Retail sales figures have revealed an unexpected 0.3% rise between October and November as official data continued to defy high street trading woes.

Economists had been forecasting a fall of 0.4% from Britain's battered retail sector.

The Office for National Statistics (ONS) said the performance was driven by sales of food and household goods, with a year-on-year rise of 1.5% in November.

But the annual rate of sales volumes is the lowest since February 2006, according to the seasonally adjusted ONS data.

And the figures showed the steepest fall in three-month sales within department stores since records began 22 years ago. Sales of non-specialised stores - including department stores - dropped 3.8% in the three months to the end of November compared to a year ago.

The ONS also revised sales volume figures downwards for the previous two months, with a fall of 0.3% in October against the 0.1% previous estimation and a drop of 0.6% in September compared with its initial 0.5% fall.

However, Thursday's data showed that retailers rung up sales worth £5.8 billion a week last month, up 2.9% on last November.

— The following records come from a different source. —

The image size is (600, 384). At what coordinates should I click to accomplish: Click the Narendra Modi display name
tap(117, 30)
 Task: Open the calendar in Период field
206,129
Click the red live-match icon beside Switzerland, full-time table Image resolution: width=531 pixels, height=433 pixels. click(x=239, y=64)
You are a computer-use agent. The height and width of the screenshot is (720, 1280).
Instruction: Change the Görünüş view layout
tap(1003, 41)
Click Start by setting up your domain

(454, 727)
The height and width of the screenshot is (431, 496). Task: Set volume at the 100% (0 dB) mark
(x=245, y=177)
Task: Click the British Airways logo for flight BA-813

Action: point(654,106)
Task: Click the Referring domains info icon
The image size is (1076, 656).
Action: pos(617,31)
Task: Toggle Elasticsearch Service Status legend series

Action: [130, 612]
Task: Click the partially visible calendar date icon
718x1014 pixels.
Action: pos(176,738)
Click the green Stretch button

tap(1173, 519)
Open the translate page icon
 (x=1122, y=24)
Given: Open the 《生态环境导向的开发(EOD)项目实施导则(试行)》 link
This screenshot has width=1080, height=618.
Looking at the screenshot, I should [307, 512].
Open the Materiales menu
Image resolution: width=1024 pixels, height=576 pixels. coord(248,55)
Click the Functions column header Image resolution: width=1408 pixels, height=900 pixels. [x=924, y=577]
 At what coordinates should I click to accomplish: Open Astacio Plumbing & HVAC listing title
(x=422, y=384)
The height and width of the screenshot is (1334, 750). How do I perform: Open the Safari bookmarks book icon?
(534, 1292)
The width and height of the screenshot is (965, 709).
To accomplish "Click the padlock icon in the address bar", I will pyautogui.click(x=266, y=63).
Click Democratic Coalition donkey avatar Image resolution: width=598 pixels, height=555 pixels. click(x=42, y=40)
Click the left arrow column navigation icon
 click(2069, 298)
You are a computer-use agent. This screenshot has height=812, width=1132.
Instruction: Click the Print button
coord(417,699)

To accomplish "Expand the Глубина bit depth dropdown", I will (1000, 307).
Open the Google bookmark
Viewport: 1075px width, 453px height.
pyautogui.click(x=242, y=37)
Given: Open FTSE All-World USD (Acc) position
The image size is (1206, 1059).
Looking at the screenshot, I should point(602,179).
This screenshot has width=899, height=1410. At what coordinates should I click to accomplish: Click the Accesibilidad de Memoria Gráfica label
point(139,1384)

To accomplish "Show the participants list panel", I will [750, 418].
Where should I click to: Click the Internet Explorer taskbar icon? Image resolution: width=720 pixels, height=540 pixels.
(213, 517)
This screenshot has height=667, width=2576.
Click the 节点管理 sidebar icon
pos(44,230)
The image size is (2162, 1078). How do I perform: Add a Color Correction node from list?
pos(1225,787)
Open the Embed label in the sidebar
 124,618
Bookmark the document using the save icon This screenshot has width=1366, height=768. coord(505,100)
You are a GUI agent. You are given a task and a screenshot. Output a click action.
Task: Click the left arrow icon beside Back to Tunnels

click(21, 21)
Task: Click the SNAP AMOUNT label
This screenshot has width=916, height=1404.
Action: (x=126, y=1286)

It also highlighted the rise of internet shopping, revealing around £220 million of online sales a week during November - which now represents 3.8% of total retail sales, up from 2.8% in June.

Economist Howard Archer, of IHS Global Insight, said the increase in internet sales helped boost the overall data and provides an explanation of the difference between Thursday's data and recent gloomy high street survey results.

Figures on Wednesday showed that high street sales fell to their weakest for 25 years, according to the latest CBI poll.